I was also able to mentor teachers on how to cope with the technology, whether it’s done online or in a face-to-face manner. But I think one great takeaway that teachers should continue with from remote learning is the idea of using technology as a way to deliver work efficiently. Because in this remote learning world, they could see how they could easily share documents without emailing you. So they were able to appreciate the power that technology provided to help them to be more productive.
Technology also provides more ways for teachers to create more opportunities for student engagement. It’s not only your in-person presentation that can be used to educate and connect with students. Now, you can introduce them to virtual tours. Even from the comfort of your own home, you can conduct a lot of virtual field trips, let’s say, a cross-cultural understanding of how it is to be a student in South Africa and how we are as Filipino students.
“Technology also provides more ways for teachers to create more opportunities for student engagement.”
Technology can provide different ways for creating student engagement. It can also create many ways to simulate certain things that can enhance learning, such as Augmented Reality can make the class more enjoyable for your students and engage in how product design may change in the future.

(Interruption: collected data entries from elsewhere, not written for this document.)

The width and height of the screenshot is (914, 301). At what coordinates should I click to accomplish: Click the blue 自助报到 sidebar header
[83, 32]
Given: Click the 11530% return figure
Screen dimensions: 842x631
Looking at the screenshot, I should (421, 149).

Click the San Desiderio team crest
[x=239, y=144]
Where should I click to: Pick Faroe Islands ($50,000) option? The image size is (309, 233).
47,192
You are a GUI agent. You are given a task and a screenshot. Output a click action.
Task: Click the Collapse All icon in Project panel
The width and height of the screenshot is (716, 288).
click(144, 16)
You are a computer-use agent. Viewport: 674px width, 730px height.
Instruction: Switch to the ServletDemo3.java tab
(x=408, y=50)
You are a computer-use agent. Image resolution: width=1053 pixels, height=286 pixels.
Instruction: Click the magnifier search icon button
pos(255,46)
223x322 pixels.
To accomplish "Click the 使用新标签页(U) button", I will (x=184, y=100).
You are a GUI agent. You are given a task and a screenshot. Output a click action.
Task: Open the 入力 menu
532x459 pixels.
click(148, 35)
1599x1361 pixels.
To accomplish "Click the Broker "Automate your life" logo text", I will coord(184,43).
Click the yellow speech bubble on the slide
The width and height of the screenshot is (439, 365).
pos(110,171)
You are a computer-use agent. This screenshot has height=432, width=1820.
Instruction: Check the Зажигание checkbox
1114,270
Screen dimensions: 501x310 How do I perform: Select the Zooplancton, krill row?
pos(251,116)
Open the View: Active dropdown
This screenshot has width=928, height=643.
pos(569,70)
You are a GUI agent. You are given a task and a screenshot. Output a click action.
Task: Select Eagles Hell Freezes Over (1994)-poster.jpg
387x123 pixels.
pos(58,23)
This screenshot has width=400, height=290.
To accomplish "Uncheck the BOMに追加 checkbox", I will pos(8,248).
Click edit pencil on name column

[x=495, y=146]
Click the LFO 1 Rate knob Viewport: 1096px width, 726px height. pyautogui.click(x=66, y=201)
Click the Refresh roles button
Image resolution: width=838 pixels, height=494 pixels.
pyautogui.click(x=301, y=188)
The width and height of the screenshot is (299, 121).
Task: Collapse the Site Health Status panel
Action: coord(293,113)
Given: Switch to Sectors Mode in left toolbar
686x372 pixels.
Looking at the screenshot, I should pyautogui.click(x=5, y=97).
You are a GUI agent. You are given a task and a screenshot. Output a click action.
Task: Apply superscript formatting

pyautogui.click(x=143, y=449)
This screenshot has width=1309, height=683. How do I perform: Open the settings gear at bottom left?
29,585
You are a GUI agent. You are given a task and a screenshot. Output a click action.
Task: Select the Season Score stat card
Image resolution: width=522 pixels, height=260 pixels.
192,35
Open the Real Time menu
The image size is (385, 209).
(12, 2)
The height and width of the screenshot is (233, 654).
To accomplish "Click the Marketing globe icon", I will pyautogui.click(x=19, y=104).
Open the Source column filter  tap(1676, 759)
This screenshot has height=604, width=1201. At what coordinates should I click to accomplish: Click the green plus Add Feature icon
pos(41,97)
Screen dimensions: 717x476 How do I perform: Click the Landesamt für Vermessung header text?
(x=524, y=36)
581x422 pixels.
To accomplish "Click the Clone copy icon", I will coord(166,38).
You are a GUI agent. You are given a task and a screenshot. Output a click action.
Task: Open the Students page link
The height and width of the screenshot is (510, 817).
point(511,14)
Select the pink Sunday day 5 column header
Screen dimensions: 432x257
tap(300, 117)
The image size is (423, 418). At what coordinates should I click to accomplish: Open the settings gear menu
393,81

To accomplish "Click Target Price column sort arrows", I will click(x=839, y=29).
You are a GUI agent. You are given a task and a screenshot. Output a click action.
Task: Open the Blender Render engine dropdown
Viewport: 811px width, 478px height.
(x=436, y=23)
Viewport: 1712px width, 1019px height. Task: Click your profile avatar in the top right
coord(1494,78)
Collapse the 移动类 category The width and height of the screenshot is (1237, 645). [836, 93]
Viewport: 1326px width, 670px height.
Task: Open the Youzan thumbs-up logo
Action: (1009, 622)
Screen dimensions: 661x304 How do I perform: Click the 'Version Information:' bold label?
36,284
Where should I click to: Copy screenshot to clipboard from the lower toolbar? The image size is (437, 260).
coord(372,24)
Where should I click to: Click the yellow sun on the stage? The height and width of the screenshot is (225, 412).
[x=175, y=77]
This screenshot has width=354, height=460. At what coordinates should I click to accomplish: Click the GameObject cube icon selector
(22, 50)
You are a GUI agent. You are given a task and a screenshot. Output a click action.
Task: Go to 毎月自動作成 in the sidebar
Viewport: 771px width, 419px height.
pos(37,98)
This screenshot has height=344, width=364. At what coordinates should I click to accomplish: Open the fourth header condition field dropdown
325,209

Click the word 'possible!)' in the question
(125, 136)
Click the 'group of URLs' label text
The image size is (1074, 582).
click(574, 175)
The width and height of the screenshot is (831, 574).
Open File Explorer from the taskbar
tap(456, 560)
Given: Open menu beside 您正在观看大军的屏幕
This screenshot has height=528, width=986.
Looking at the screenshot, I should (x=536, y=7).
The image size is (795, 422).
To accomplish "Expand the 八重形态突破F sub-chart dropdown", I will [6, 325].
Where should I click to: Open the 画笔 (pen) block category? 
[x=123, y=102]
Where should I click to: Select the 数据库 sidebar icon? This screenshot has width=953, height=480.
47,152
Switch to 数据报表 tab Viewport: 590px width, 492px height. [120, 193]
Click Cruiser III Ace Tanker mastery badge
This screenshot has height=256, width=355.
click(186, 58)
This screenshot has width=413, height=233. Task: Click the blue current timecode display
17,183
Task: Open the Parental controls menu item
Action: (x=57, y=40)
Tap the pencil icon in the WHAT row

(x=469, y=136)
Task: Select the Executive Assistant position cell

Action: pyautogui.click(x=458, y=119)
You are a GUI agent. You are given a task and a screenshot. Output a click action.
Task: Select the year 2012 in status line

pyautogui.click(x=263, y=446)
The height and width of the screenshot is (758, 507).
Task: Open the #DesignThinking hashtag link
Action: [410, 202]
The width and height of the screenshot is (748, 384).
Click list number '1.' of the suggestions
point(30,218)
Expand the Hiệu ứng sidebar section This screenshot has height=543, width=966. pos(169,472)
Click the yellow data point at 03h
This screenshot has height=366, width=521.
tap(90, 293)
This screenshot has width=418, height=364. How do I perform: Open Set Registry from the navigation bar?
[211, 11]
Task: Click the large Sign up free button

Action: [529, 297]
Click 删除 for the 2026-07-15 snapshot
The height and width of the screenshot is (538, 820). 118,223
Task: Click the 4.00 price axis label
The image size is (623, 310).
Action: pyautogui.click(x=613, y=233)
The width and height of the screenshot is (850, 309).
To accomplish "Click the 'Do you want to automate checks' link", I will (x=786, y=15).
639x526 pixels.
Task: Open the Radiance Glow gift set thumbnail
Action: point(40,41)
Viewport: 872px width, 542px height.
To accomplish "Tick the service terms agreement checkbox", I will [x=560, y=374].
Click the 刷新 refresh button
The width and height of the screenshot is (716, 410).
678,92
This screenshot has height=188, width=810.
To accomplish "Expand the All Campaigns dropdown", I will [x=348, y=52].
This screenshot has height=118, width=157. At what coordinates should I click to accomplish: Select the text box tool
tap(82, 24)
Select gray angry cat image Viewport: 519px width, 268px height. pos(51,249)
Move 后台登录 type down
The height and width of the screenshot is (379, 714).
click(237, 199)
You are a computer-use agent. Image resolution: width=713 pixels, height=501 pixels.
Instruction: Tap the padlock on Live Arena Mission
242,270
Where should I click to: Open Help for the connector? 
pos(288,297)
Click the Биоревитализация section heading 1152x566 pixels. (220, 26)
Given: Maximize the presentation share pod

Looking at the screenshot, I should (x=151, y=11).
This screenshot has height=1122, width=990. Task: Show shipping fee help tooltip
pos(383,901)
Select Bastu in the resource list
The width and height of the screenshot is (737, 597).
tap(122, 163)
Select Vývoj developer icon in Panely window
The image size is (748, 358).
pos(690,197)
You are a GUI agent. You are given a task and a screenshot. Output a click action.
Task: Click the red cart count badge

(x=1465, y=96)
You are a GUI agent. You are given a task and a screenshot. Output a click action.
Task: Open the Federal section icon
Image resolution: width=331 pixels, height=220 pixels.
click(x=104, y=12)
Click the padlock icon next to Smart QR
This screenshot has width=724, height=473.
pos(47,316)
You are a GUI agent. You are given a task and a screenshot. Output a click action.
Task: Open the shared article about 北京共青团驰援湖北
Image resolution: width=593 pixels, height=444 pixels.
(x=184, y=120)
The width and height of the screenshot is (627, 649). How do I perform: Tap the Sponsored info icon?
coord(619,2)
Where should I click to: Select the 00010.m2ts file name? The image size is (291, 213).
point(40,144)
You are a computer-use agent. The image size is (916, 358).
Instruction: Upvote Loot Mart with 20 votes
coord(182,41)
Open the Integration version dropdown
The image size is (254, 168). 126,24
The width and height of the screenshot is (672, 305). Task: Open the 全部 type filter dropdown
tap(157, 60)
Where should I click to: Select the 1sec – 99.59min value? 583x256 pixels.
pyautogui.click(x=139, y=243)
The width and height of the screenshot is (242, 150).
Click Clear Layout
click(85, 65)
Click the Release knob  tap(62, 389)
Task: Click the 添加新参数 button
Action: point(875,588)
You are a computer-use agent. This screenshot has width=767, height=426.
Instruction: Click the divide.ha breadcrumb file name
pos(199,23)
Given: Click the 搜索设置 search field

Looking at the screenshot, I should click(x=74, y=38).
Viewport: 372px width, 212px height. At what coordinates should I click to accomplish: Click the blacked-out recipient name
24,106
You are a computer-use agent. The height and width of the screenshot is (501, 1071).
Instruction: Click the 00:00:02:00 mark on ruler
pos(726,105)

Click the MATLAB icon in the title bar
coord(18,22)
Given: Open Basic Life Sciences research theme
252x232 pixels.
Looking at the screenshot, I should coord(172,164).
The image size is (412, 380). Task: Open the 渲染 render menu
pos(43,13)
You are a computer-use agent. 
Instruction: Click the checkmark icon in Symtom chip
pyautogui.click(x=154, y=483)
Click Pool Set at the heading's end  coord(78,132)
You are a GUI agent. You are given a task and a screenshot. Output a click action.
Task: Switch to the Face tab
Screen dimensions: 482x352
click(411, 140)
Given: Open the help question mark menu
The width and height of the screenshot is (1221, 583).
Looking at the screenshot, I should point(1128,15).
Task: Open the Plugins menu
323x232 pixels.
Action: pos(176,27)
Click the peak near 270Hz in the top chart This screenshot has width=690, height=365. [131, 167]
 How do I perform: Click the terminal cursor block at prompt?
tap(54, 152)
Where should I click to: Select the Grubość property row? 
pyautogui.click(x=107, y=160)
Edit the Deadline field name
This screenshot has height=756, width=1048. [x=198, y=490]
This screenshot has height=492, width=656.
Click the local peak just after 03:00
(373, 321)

Through such technology, teachers can show students how they’re going to sketch out ideas in the future, for example. Even robotics, for that matter, at our school, we have a program for robotics integrated at school. We can utilize the technology that robotics can offer in enhancing the lessons that we give the students and the education they can attain.
Those are some of the takeaways that I hope could still be adapted into our regular curriculum as we start to move back to the normal routine.
10. What is your Mantra for the year?
I would always tell my students two words, action & passion.
Because when you act on something that you’re passionate about, it’s easy for you to pass it on to other people. Action-passion is my mantra every day. When you want something done, when you want something to happen and connect with others, you have to put effort into it, and if you have to be passionate about it to be able to engage with the challenge so that it will happen fully.
Developing relationships around the world and connecting with other educators.
With the work I’ve been doing with Apple, Google and Microsoft, I’ve met a lot of passionate teachers, whether locally or internationally, and they are doing a lot of great things – whether in the public sector or the private sector.
Some so many people are making an effort to make a lot of difference in education worldwide.
“It’s nice also to make people feel that they’re not alone. There are also people walking the same boat as them.”
Thank you so much for your time, Emie. It was very insightful and inspiring speaking to you. This conversation also came with so many lessons for me. I appreciate the importance you place on educators sharing and showing their passion to their students.
Thanks again to Emie for taking the time to chat with us, and I hope that our readers feel your passion just as much as we did. It was an absolute pleasure speaking with you. After the shift that the pandemic has caused in so many of our lives, I think many of us can benefit from remembering just how influential educators are and that they are our superheroes.